Blood Sugar Trampoline

Diabetes Awareness – What, Why?

Have you seen those posts on Facebook where you copy and paste a message that supposedly creates awareness for a heartbreaking illness without actually giving us any information about said illness? I come across them a lot, usually not for diabetes though.

And then I saw this from a lady I had met recently. Now this is Awareness!


You see, no amount of copy and paste onto my facebook profile page will create any awareness if I don’t mention something I know about that illness.

This post prompted me to delve a little deeper into what exactly do the words “Diabetes awareness” mean to me and why do I want to create awareness around diabetes?

WELL, FIRSTLY, WHAT IS AWARENESS?

The definition from the Collins English dictionary of “Awareness” is having knowledge.
So creating diabetes awareness is to inform people about it. And “Since informing the public can effect change, Raising Awareness is often the first activity an advocacy group engages in”- Marie Ennis-O’Connor, patient advocate.

But why do I want people to know about diabetes? Why would they need to know?

Is it because I want sympathy? Is it because I want people to know exactly how hard my life is?
No, that’s not it for me.

I’ve begun to realise that there are different types of “audiences” for diabetes awareness and that my message changes depending on what group I’m with. Such as, if I’m talking to a local TD I’m usually asking for funding to improve health services, so I need to outline how much is saved through this investment and how quality of life with diabetes is improved.

LET’S BREAK IT DOWN; WHO NEEDS TO KNOW ABOUT DIABETES?

– My family and friends,
– General public at large (i.e. The Masses) and
– People who make decisions around our health service.
– People living with diabetes.

WHAT AND WHY DO THEY NEED TO KNOW?

Each of these groups needs different information and for different reasons.

Diabetes Awareness for;
people who know me. AKA Friends and Family.

This kind of awareness is very personal. And it revolves on what to do and say around me. This can be very tricky and even very dangerous. My husband has learned that if he asks me how I am and I say “Fine” that it’s code for “I am not fine at all!!! And God knows what mine field you might enter?”

For me this is a huge area of awareness. It involves teaching people not to be members of the diabetes “police” and not asking if I can eat that? To making sure you know how to administer a glucagon injection if I lose consciousness.

WHY? I teach my nearest and dearest all that I know about my diabetes so that they can support me in it.

Diabetes Awareness for;
Members of the General Public.

Since starting my journey in diabetes awareness I have learned that a lot of people do not know that Diabetes can happen to anyone!!! Any age, any health, AN-NY. BODY. It’s a completely random condition, especially Type 1 Diabetes!

Everyone should know a couple of key pieces of information about diabetes, it may reduce your risk of diabetes complications and maybe even save a life.

▶ **WHAT TO WORK ON**
1. According to the diabetes awareness post, which dictionary's definition of "awareness" is cited?
2. State whether each statement agrees with the diabetes awareness post, answering yes or no and quoting the words of the post that decide it.
(a) People living with diabetes are listed among those who need to know about diabetes.
(b) The writer wants to raise diabetes awareness in order to gain sympathy.
(c) The post says diabetes happens only to people of a certain age.

▶ **EXCERPTED DATA**
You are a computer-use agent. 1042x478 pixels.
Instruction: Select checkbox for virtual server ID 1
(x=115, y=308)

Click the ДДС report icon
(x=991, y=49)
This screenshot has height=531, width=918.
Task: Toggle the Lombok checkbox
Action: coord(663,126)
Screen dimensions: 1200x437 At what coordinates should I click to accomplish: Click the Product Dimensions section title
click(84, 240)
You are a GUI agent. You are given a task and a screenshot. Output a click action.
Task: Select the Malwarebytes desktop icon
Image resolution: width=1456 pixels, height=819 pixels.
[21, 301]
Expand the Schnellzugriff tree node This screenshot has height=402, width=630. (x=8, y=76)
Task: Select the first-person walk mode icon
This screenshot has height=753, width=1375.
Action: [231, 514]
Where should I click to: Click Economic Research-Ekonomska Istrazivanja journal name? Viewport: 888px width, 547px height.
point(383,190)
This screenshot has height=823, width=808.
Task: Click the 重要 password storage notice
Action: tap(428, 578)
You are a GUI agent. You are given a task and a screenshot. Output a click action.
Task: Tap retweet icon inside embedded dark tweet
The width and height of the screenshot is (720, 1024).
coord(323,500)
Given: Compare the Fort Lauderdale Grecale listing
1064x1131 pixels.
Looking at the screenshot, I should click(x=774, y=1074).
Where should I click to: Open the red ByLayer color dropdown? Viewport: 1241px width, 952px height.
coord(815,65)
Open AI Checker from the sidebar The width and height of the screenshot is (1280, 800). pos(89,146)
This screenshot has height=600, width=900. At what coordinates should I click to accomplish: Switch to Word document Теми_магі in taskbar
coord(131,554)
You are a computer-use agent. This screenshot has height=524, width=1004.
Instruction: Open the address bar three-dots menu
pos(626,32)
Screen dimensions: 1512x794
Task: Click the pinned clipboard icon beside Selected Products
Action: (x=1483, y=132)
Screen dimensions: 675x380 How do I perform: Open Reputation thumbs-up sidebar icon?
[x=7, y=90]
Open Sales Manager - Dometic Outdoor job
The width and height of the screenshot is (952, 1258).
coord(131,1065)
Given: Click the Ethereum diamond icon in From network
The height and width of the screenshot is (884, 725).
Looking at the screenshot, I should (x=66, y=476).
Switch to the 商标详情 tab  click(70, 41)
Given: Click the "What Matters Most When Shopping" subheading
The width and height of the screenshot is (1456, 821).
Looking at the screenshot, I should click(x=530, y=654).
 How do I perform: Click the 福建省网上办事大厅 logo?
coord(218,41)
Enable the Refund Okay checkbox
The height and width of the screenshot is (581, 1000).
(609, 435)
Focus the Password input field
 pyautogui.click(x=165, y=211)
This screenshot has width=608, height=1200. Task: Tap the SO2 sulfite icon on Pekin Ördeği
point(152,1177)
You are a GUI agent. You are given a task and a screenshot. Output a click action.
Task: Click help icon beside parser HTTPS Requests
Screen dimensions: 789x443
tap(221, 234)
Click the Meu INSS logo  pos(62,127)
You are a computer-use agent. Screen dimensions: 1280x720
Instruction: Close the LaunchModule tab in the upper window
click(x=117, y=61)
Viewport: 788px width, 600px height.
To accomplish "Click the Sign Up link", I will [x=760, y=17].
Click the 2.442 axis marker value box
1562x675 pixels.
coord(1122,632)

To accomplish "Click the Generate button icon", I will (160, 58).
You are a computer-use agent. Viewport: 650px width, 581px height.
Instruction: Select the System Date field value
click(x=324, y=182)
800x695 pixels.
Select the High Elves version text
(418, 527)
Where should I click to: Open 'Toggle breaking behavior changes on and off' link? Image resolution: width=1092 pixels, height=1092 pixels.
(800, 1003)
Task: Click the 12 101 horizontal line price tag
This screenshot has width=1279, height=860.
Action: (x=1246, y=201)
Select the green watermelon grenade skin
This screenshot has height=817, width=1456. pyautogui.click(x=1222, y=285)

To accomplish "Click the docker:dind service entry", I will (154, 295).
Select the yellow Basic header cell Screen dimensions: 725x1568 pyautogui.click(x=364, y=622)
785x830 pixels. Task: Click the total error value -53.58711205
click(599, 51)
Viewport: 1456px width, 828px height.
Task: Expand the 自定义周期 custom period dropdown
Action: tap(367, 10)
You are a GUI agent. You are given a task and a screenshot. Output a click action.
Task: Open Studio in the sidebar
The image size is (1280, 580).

▶ **ANSWERS BELOW**
1. The Collins English dictionary.

2.
(a) Yes: "People living with diabetes."
(b) No: "No, that’s not it for me."
(c) No: "Any age, any health, AN-NY. BODY."